# Biscayne night tarpon



## iMacattack (Dec 11, 2006)

you have my phone number right?


----------



## deerfly (Mar 10, 2007)

yup, another case where a fly is just the best presentation to get that strike. Of course the ensuing battle in and around all that structure with the long rod and a pile of line at your feet is another matter.


----------



## lemaymiami (Feb 9, 2007)

I didn't even get to that "pile of line" with fish less than 30' away, and next to dock pilings.... Didn't take long for me to be rigging a new fly. For some reason fish in docklights seem to be less boat sensitive for me if I sneak up from the side, particularly when there's an outlying piling to hold onto while picking one to cast at. I use my pushpole even in 10' of water at night to slip up on them. These were the same fish that had totally frustrated my anglers an hour before. 

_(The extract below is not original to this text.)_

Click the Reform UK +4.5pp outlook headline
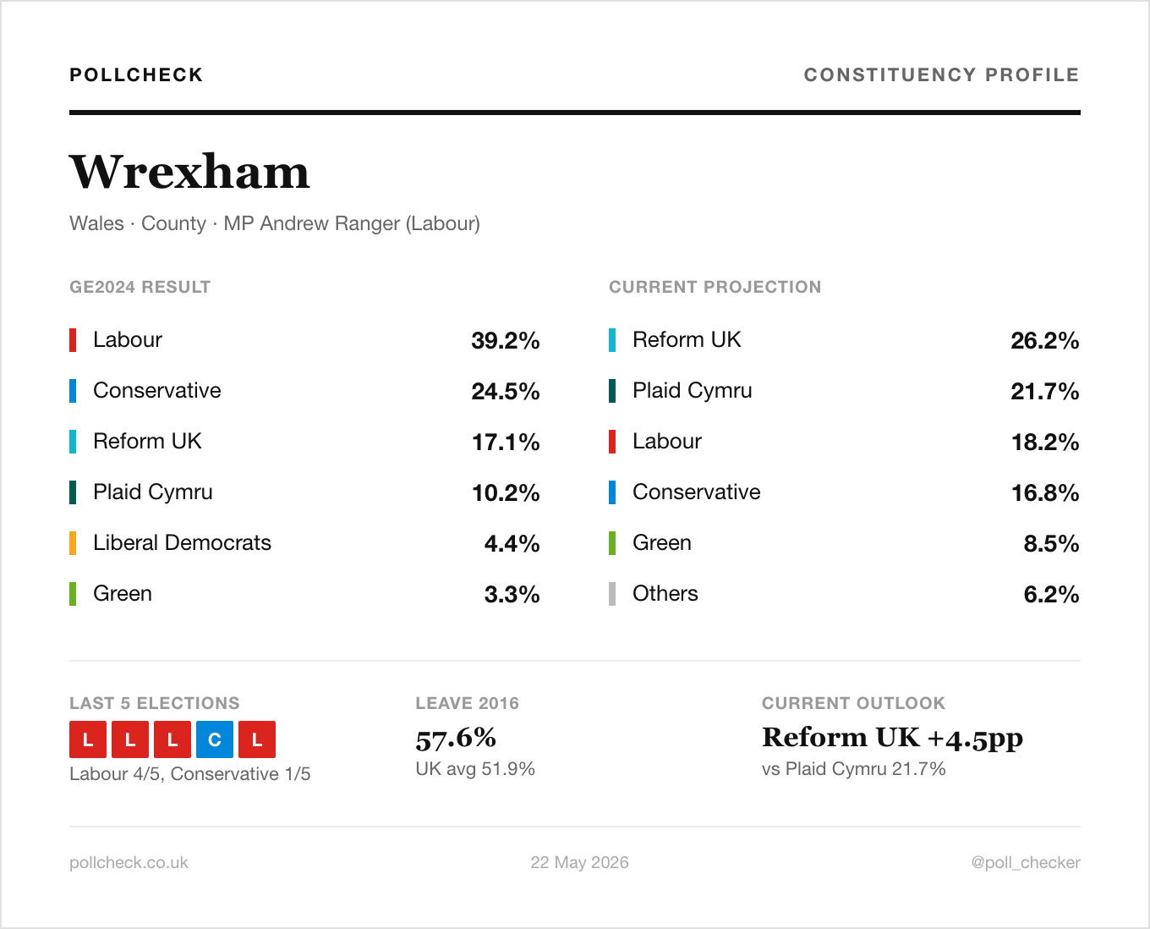This screenshot has height=929, width=1150. click(892, 738)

Not much of a fishing report when the fish are giving the lessons....


----------



## MATT (Apr 30, 2007)

Bob stay away from my pet fishes....



they are mine all mine


----------



## paint it black (Nov 3, 2007)

I was out on Sunday night.
I have never seen so many Tarpon in dock lights.
Some of these docks had around 8 big tarpon on them.
We tried gulp, and some live pilchards.
I didn't even bother my fly rod cause it's only an 8wt and these were some BIG boys.

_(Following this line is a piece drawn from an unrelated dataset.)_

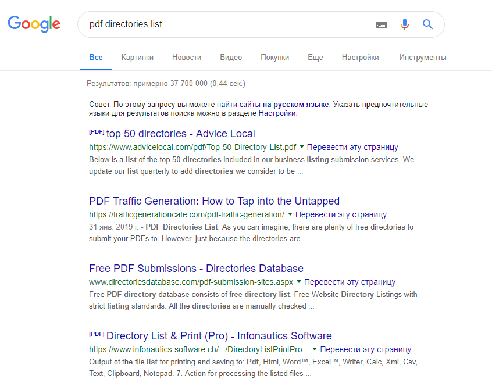Select the Покупки tab
492x390 pixels.
click(274, 58)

I ended up losing the biggest tarpon I have ever had on my line after the second jump.
My 20lb PP didn't stand a chance.


----------



## tom_in_orl (Dec 9, 2006)

Wow, thanks for sharing that bit of knowledge. You are always taught to not bring a spinning rod with you if you want to improve your fly fishing. Or some fly fisherman believe you should always keep a spinning rod in the boat when the conditions for fly fishing are not good. You almost never hear someone say keep the fly rods around for when they just won't take traditional lures or bait.


----------



## capt_gordon (Sep 10, 2007)

The dead drift you can get with a fly rod is superior to anything you can do with a spinning rod in this situation. it's not just the fly but the presentation. Nice write up Bob.


----------



## adc77 (Jul 23, 2009)

wow dock light tarpon. i bet that is insane! i have never seen them in the lights up here in Clearwater. is that a east coast thing or am i just not on the right lights?


----------



## lemaymiami (Feb 9, 2007)

There's probably lots of docklight tarpon south of you along the Gulf coast.. I'd check with local fly shops. Most of the night tarpon that I work are actually under bridges in the shadows. They're much, much easier to approach and feed in the shadows. Fish in docklights are very careful what they eat in my experience. As a matter of fact I expect a bite within those first two or three casts. More than that and you're just practicing. I try to stay as far away from a docklight as possible in my area. That's the only way to get the bite. Under bridges we get bites almost right at the boat some nights.

By the way, tarpon around a docklight in my area frequently don't show very often - maybe every three to five minutes. They seem to cruise around, behind, and everywhere but the actual lit area... Then like magic there he is and if you're ready you'll get a shot.


----------



## adc77 (Jul 23, 2009)

ive herd of them working the gandy bridge at night up here but i think there all monsters. im lookin for some babies to jump with my 9 weight. i think ill have to go visit some family in naples as soon as my boats done! thanks for the tips


----------



## natasha1 (Jul 27, 2009)

Clear sinking line, 3ft floro, and a white clouser with black bead chain eyes and you will out fish conventional tackle 5 to 1 on the lights here in TX.

Great report on the tarpon.


----------